-
A target date is the approximate year when investors plan to retire or start withdrawing their money. The principal value of the investment is not guaranteed at any time, including at the target date.
Each target-date portfolio seeks the highest total return according to a preset asset mix. Over time, the asset mix and weightings are adjusted to be more conservative. In general, as the target year approaches, the portfolio's allocation becomes more conservative by decreasing the allocation to stocks and increasing the allocation to bonds and cash equivalents.
Broad Diversification
Target-date funds are generally broadly diversified, which means they include a variety of asset classes, including stock, bond and cash-equivalent investments.

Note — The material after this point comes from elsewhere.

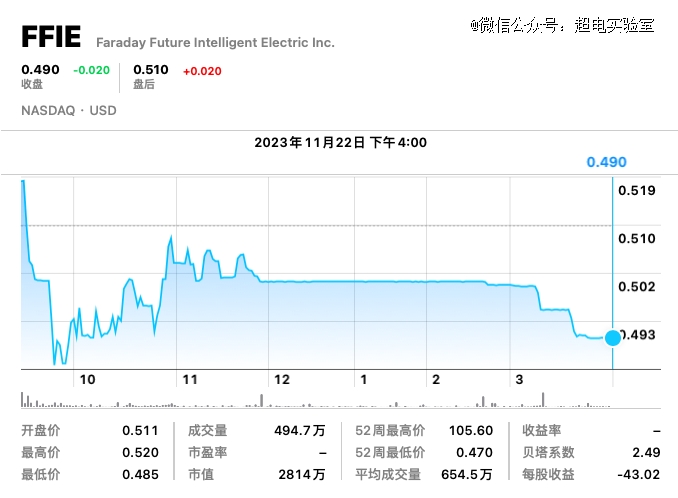This screenshot has width=678, height=498.
Task: Click the 开盘价 opening price row
Action: point(90,431)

Having a mix of asset types is important because the funds often respond differently when markets change and may help offset each other—when one investment is in favor, another may be down.

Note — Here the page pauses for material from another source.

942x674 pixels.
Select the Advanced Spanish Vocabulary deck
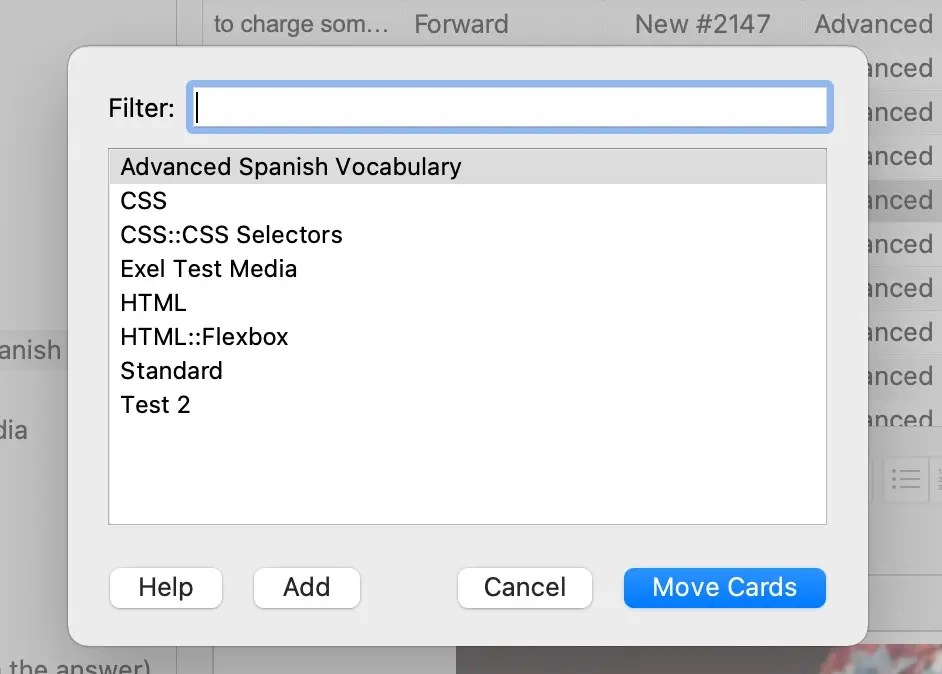[291, 167]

You should note that diversification does not ensure a profit nor shield you from loss of principal. However, it may help you ride out market ups and downs. This can take some of the emotion out of investing so you’re not tempted to cash out prematurely. (Find out why cashing out can be costly.)
Time-Horizon Alignment
A target-date fund’s investment mix automatically changes over time. How this shift occurs is called the glide path. Portfolios with a far-term date usually start out with more stocks and are considered to be more aggressive. Investors with longer time horizons generally have a higher risk tolerance than those with shorter horizons because they have more time to recover from any market downturns.
As the target date approaches, portfolio managers dial down risk to be more conservative by reducing the exposure to stocks and increasing exposure to bond and cash-equivalent investments. For example, a target year of 2025 will generally have more bonds than a target year of 2045.
Professional Portfolio Management
When you choose a target-date portfolio, you're often choosing a fund-of-funds option, meaning the portfolio holds several underlying mutual funds. Experienced money managers handle the day-to-day work of adjusting allocations to the underlying mutual funds and determining the appropriate combination of asset classes. They also monitor and rebalance the portfolio to lower risk as the target date approaches.
Convenience in One Choice
You could choose your own selection of stock, bond or money market mutual funds. However, that may involve additional steps and resources. For example, if there are account minimums, you would need to have enough money to invest in each individual fund. You would also need to research each investment option to know how much of each to hold in your portfolio. Choosing a target-date fund gives you the convenience of a diversified portfolio in a single investment.